### Work order
Would you copy each line of the records that includes the word "computer"?

### Material for this task
################
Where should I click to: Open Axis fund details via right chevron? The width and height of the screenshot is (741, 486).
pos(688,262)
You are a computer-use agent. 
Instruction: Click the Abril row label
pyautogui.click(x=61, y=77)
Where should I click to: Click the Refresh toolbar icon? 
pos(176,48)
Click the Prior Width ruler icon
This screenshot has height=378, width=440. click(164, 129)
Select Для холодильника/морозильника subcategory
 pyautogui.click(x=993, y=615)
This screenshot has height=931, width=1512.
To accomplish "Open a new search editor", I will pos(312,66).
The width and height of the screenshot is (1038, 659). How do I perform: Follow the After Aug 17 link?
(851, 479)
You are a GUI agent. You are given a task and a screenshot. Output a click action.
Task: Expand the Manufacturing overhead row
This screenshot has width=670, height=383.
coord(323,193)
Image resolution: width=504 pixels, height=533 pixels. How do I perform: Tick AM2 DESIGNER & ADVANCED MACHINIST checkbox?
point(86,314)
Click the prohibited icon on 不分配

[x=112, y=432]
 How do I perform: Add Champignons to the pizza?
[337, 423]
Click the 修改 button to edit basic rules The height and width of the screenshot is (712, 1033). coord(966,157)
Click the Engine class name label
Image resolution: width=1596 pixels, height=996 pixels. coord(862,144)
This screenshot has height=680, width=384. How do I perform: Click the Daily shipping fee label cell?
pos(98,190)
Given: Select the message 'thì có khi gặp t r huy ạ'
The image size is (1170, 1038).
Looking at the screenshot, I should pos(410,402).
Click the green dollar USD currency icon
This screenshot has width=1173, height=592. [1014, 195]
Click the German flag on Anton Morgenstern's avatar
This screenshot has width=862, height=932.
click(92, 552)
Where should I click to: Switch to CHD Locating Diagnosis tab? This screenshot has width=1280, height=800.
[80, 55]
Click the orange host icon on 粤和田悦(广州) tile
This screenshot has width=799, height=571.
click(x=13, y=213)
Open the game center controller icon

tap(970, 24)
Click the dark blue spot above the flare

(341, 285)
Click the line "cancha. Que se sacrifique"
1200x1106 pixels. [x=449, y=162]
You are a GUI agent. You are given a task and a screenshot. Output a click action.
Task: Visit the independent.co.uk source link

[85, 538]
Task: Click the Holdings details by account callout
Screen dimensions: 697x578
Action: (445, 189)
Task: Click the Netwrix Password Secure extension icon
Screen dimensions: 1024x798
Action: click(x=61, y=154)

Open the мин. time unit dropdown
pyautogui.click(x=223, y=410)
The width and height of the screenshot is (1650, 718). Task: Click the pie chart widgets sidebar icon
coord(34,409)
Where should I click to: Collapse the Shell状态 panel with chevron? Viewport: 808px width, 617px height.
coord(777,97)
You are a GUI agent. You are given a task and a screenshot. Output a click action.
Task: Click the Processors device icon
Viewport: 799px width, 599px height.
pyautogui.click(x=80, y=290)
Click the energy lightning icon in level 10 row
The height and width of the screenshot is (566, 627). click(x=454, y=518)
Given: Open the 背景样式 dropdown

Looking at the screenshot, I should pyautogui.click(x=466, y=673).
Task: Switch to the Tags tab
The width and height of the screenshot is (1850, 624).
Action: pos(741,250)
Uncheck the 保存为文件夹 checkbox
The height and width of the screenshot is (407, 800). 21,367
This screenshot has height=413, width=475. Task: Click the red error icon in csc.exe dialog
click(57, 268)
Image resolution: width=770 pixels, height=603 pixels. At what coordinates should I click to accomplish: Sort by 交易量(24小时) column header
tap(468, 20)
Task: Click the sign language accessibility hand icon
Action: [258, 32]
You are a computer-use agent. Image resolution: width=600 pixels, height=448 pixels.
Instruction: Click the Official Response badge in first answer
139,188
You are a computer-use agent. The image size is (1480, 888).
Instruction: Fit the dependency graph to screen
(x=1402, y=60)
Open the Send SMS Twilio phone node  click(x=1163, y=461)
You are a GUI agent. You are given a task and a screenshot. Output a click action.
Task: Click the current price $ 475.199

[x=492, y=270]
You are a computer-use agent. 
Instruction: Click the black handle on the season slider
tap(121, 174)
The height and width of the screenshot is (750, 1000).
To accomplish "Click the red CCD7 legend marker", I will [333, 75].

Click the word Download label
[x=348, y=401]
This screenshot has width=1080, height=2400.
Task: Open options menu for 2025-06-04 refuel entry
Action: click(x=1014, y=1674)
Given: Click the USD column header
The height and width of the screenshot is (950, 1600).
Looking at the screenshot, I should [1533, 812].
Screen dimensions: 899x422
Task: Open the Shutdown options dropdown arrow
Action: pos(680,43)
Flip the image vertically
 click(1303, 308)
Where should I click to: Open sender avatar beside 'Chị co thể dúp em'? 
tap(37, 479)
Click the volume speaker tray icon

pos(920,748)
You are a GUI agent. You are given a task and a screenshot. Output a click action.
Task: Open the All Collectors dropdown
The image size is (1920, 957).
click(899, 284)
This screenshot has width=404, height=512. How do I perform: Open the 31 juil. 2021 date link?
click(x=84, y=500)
################
### Exercise result
You are a computer-use agent. 
You are a computer-use agent. Image resolution: width=600 pixels, height=448 pixels.
You are a computer-use agent. The image size is (1480, 888).
You are a computer-use agent. 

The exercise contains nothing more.